The Jewish Museum and Tolerance Center in Moscow yesterday hosted its annual candle lighting ceremony honoring the millions who died in the Holocaust with the opening of a new interactive center, “The War and the Holocaust: Thoughts on the Past and the Future.” The opening was timed for January 27, in honor of International Holocaust Remembrance Day. The Jewish Museum and Tolerance Center pays special attention to remembrance of the victims of the Nazis’ unprecedented crimes against humanity, the tragedy of the Holocaust, and the personal stories of its witnesses. One of the museum’s main events is the annual lighting of memorial candles in memory of the millions of the dead, made even more special this year with the opening of the new interactive center.

Among the questions put forth in the interactive center are:

  • How did people turn into murderers in this catastrophe?
  • Why did the Nazis seek to destroy the Jews?
  • How did the concepts of good and evil change after the Holocaust?
  • What helped people to keep their human dignity under occupation and persecution?

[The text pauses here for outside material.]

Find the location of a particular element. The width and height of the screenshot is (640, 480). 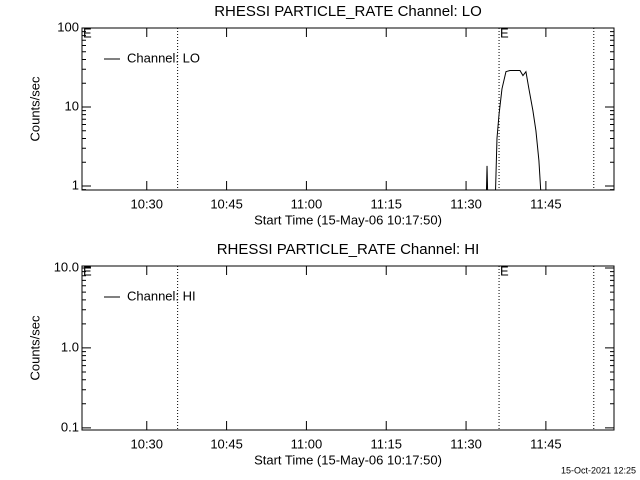

chart-title: RHESSI PARTICLE_RATE Channel: LO is located at coordinates (348, 12). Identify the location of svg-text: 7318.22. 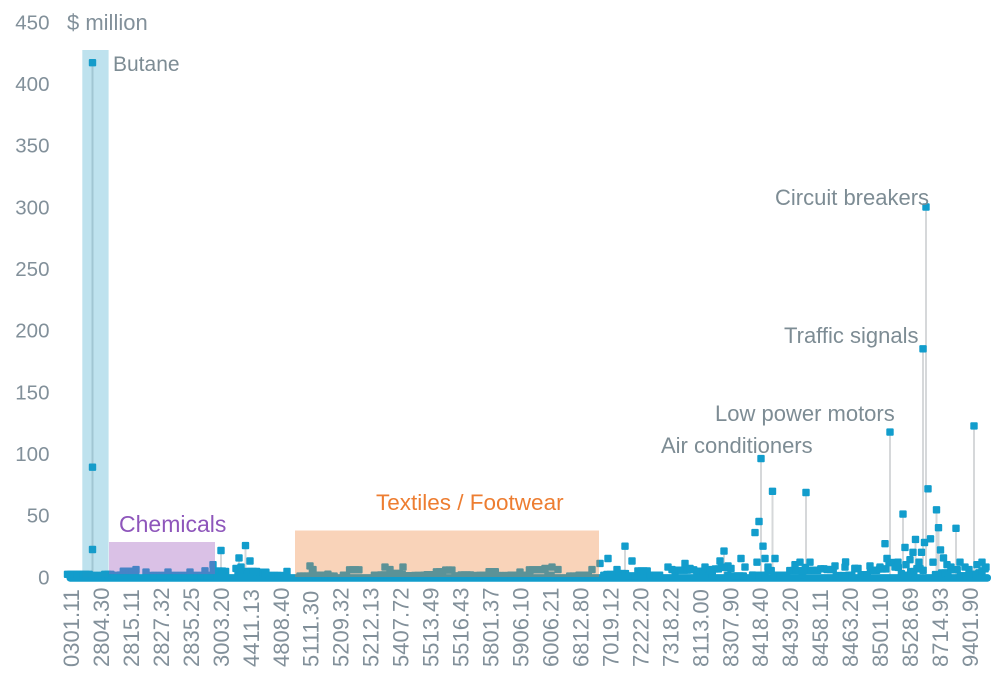
(670, 627).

Visitors to the center can hear answers to these and other questions via a video interview format featuring responses from famous writers, historians, and civic and religious leaders from Russia and beyond, including former Chief Rabbi of Israel Meir Lau, world-renowned authors Lyudmila Ulitskaya and David Grossman, leading journalists Vladimir Posner and Nikolay Svanidze, as well as thought leaders from outside the Jewish community including Metropolitan Juvenal.

“The War and the Holocaust: Thoughts on the Past and the Future” was created in partnership with Yad Vashem. The project was initiated and is supported by Genesis Philanthropy Group and will become part of the permanent exhibition of the museum.